▶ _Problem_
Skip the pictures. Quote every line below, exactly, from the one with "The width and" through the final line.

Task material below:

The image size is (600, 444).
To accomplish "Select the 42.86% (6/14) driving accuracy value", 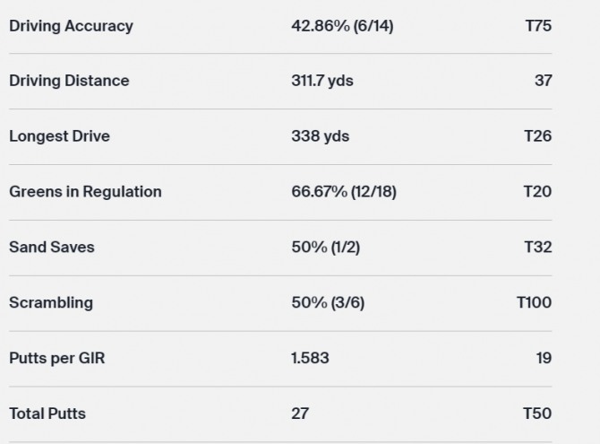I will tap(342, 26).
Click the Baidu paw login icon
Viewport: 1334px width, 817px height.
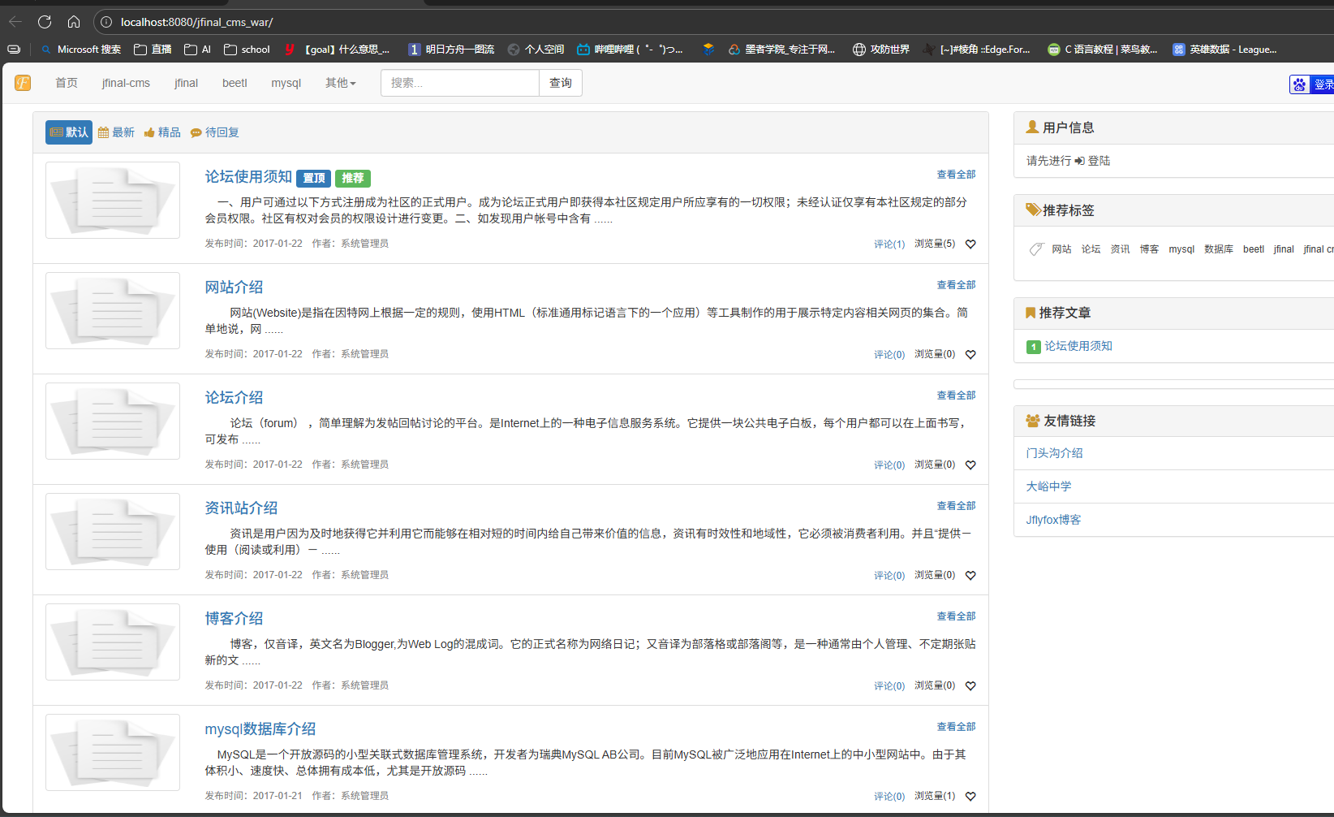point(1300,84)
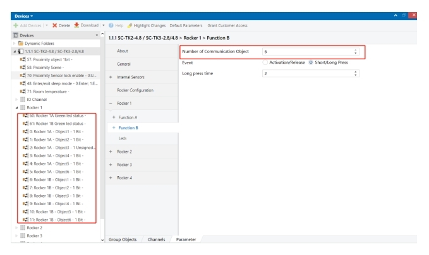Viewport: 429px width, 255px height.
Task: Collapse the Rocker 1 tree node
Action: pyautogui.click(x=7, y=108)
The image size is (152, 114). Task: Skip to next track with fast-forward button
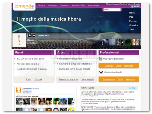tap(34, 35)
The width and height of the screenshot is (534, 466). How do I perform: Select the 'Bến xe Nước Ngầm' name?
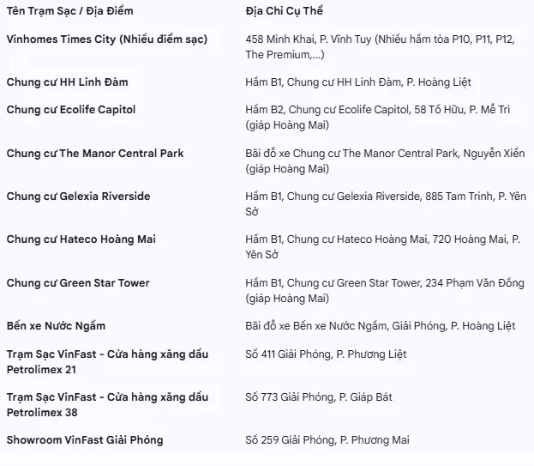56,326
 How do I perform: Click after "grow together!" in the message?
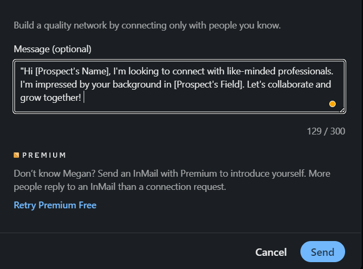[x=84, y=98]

End of Task material.

▶ _Answer box_
The width and height of the screenshot is (534, 466). How do I perform: Select the 'Bến xe Nước Ngầm' name?
56,326
 How do I perform: Click after "grow together!" in the message?
[x=84, y=98]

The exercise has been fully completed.